Exercise material
== Segment start ==

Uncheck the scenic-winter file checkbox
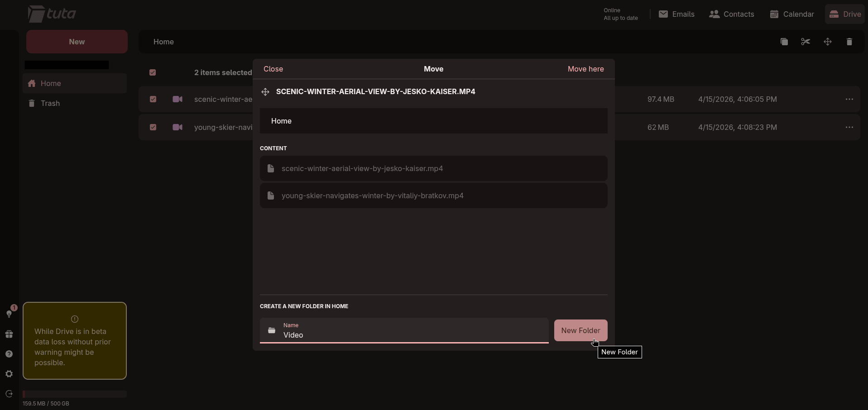Viewport: 868px width, 410px height. coord(153,99)
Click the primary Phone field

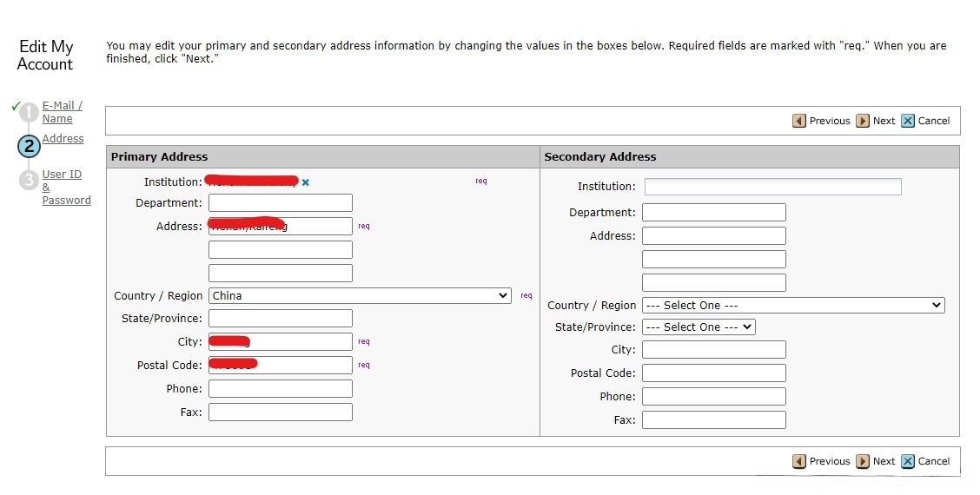(x=281, y=389)
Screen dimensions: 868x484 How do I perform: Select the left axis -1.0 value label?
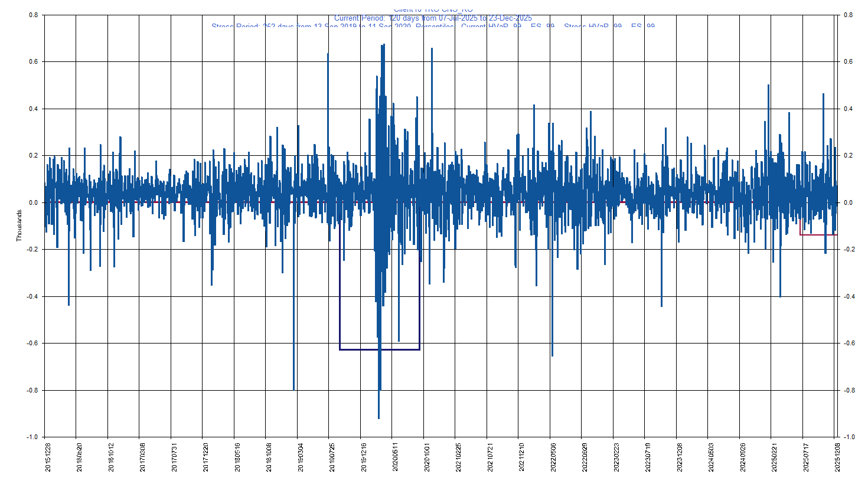coord(32,437)
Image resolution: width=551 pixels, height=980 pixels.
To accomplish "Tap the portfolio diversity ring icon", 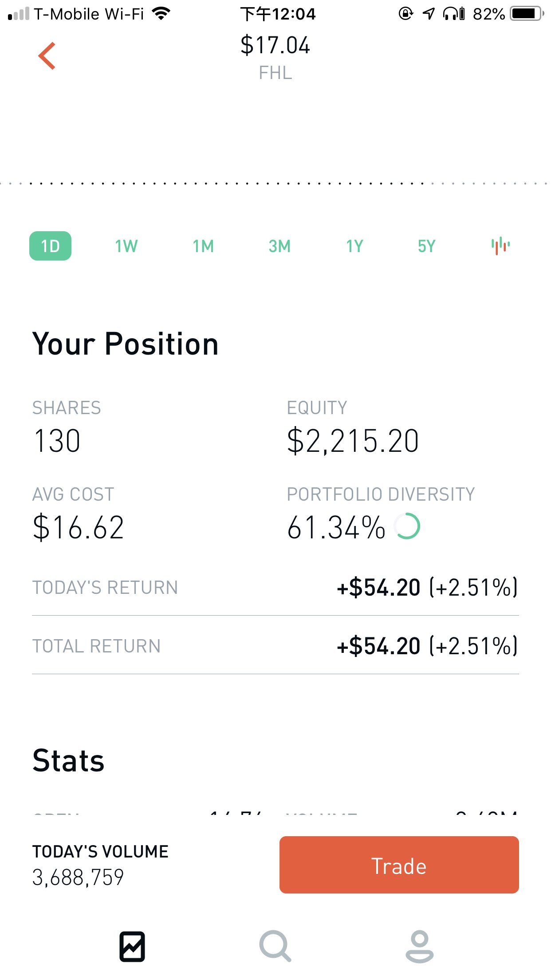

== Segment end ==

Problem requirements
For your answer, write out the data exactly and drop every picture.

Response to this exercise
Uncheck the scenic-winter file checkbox
Viewport: 868px width, 410px height. coord(153,99)
Click the primary Phone field

(x=281, y=389)
Screen dimensions: 868x484 How do I perform: Select the left axis -1.0 value label?
coord(32,437)
Image resolution: width=551 pixels, height=980 pixels.
To accomplish "Tap the portfolio diversity ring icon", 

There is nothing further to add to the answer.